Worlds Championship 2020 – Rogue’s Coach Fredy122 Gave An Interview Following Rogue’s Performance

Worlds Championship 2020 – Rogue’s Coach Fredy122 Gave An Interview Following Rogue’s Performance
Credit: Image via Riot Games

The buzzword for European League of Legends in 2020 has been “rookies,” and the youth of the LEC’s representatives at the World Championship has circulated as a global talking point. Following the underperformance of MAD Lions, which brought a quick end to their Worlds campaign, the pressure of rookie representation fell on Rogue.

With three players new to the international stage, managing nerves has been a key factor for this team, and nobody realizes this more than coach Simon “fredy122” Payne. A relatively young coach himself, he has been the backbone of Rogue’s development over their two years in the LEC. Fredy122 is finally beginning to see the fruits of his labor, with Rogue going from last place to first in the regular split and a Worlds qualification over their two years in the league.

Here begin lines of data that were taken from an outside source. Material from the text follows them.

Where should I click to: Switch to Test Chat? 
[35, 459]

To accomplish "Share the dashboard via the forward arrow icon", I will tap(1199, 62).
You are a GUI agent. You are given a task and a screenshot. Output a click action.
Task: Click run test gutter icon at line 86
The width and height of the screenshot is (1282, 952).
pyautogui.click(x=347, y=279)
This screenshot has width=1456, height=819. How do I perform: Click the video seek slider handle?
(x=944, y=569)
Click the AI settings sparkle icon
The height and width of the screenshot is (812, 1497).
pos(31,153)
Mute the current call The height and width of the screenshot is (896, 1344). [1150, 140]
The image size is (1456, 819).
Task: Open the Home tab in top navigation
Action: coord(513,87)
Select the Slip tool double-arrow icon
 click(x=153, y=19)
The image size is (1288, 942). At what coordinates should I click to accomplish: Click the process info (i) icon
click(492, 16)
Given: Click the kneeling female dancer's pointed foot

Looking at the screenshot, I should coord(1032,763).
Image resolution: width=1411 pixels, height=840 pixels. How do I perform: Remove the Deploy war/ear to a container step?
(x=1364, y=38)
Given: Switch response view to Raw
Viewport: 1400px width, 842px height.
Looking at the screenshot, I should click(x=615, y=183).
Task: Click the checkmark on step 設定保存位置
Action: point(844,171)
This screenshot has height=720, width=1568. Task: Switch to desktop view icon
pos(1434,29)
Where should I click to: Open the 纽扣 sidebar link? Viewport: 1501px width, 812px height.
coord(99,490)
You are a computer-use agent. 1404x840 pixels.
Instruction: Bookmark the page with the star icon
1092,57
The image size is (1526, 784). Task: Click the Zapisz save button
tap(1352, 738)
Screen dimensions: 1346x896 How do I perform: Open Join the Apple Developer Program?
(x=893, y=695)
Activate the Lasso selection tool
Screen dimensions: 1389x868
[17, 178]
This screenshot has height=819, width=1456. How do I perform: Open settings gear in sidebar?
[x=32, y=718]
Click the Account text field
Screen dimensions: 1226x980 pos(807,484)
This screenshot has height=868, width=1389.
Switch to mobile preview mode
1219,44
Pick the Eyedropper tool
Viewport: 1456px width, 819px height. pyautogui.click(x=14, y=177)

Coming off a spectacular victory against play-in heroes PSG Talon, Rogue have demonstrated a level of confidence in their gameplay that was, for many, somewhat unexpected. “I would definitely say the players were confident going on stage,” fredy122 said. “And we didn’t really do too much out of the ordinary in terms of our normal pre-game routines.”

These pre-game routines are, for many professionals, an essential part of match days. They serve as a way to focus before matches and dispel any lingering jitters—something especially relevant for Rogue’s young lineup, many of whom were heading into their first international game.

“We’ve been doing a lot of managing of the rookies before the game: making sure they sleep well, eat well,” fredy122 said. “These are the things we as coaching staff need to help them on.”

The rookies in question are Rogue’s top-side trio, none of whom have competed internationally before now. With MAD Lions showing just how quickly a rookie team can fall apart under the pressure of the international stage, the worry for Rogue was that the experience of veterans Hans Sama and Vander would be counteracted by the nerves of these newer players.

This rookie management mentioned by fredy122 appeared to have been effective at quelling any nerves, with Rogue’s on-stage confidence propelling them to a 10,000 gold lead at 23 minutes in one of the day’s most one-sided games. Top laner Finn Wiestål, considered by many to be the weak link of this team, silenced his doubters with a stunning 2/0/10 Malphite performance, losing farm in the early game only to bring his team to victory through masterful teamfight execution. One of the most exciting parts of Rogue’s win was not the victory itself, but the participation of the team’s younger players in earning it. Mid laner Emil “Larssen” Larsson was the focus of the game, with Rogue’s bot side repeatedly roaming up to help accrue a clear mid lane advantage against Park “Tank” Dan-won’s Orianna.